Google vs Open Source
Google heavily relies on a vast array of open-source projects, both those it initiated and those led by the wider community. This dependence is fundamental to its infrastructure, products, and services. In fact, Alphabet (Google's parent company) depends on thousands of upstream open-source projects and communities to run its operations.
Here are some of the key open-source projects Google depends on:
Google-Initiated Projects (and heavily depended upon)
- Kubernetes (k8s): A cluster management system for managing containerized applications across multiple hosts. Kubernetes was originally designed by Google and is a cornerstone of Google Cloud's container offerings.
- Android: An open-source operating system and software stack that forms the basis for a vast ecosystem of mobile, wearable, TV, and automotive devices. Google extensively uses and depends on Android for its mobile presence.
- Chromium: The open-source web browser project that forms the foundation of Google Chrome and many other browsers. Chromium's source code is used to build Google Chrome, which is used daily by many Google employees.
- TensorFlow: An end-to-end open-source platform for machine learning, developed by the Google Brain team. It's deeply integrated with Google's own ML infrastructure, including TPUs and Google Cloud Platform.
- Go: An open-source programming language designed at Google, widely used for building scalable and efficient software, including within Google's own infrastructure.
- Apache Beam: A unified programming model for batch and streaming data processing, originally open-sourced by Google. Alphabet employees are significant contributors to Apache Beam.

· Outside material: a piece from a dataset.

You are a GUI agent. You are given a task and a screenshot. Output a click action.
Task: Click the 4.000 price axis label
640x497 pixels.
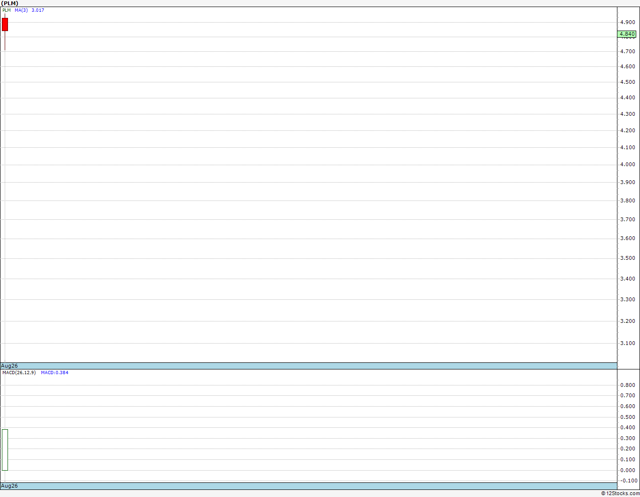coord(628,164)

- gRPC: A high-performance, open-source universal RPC framework developed by Google. Alphabet employees also contribute to gRPC.
- LevelDB: A fast, lightweight key-value storage library developed by Google engineers, forming the foundation behind many NoSQL systems.
- FlatBuffers: A cross-platform serialization library created by Google for high-performance applications, especially in areas like games.
- Google Test (googletest): A C++ testing framework created at Google, which is widely adopted and used by major open-source projects like Chromium and TensorFlow.
- Angular: An open-source web application framework led by Google's Angular Team, used for building web, mobile, and desktop applications.
- Flutter: A free and open-source UI toolkit by Google for building natively compiled applications for mobile, web, and desktop from a single codebase.
- Firebase: An app development platform (purchased by Google) with many open-source components, leveraging Google's infrastructure.
- Bazel: Google's own fast, scalable, multi-language, and extensible build system, which is open-source.
Community-Led Projects (that Google depends on and contributes to)
- Envoy: A high-performance open-source proxy, often used as a service mesh or edge proxy. Envoy is a community-led project that Alphabet employees contribute to.
- LLVM: A collection of modular and reusable compiler and toolchain technologies. LLVM is a community-led project that Alphabet employees contribute to.
- Linux kernel: The foundation of the Android operating system and a critical component for Google's server infrastructure. Google is a significant contributor to the Linux kernel.
- GCC (GNU Compiler Collection): A set of compilers that Google contributes to, essential for building many software projects.
- web-platform-tests: A large and growing suite of tests for the web platform, developed collaboratively by browser vendors (including Google) and other stakeholders.
- OSS-Fuzz: While initiated by Google, it's a free fuzzing-as-a-service platform that Google provides for popular open-source projects, which Google itself benefits from by improving the security of its upstream dependencies.
- Open Source Insights: A Google project designed to help developers (including those at Google) better understand the structure and security of the software they use by scanning and visualizing dependency graphs for millions of open-source packages.
Google Internal Version vs Open Source Version
Blaze and Bazel
You can tell they are related from the names.
- Blaze: Google's internal build system.
- Bazel: the open source version.
Borg and Kubernetes
- Borg: Google's internal cluster manager.
- package format: MPM.
- Kubernetes: modeled after Borg. Written in Go.
- package format: containers.
Public info about Borg and MPM:
- Borg: https://ai.google/research/pubs/pub43438
- MPM: https://www.usenix.org/conference/lisa14/conference-program/presentation/mcnutt
Knative vs Cloud Run
- Knative is an open-source serverless platform on top of Kubernetes, now part of CNCF.
- Cloud Run is a managed Knative service.
Flume vs Apache Beam
- Flume: Google's internal data pipelines; originally on top of MapReduce, now moved to a faster underlying engine.
- Apache Beam: the open-source version of Flume.
Google's Flume is totally different from Apache Flume.
Stubby vs gRPC
- Stubby: Google's internal RPC framework.
- gRPC: the next generation of Stubby, and open sourced.
Both depend on protobuf.
GFS and HDFS
- GFS: Google's (previous generation) distributed file system, and Google published a paper about it.
- HDFS: part of Hadoop, an open source implementation of that paper.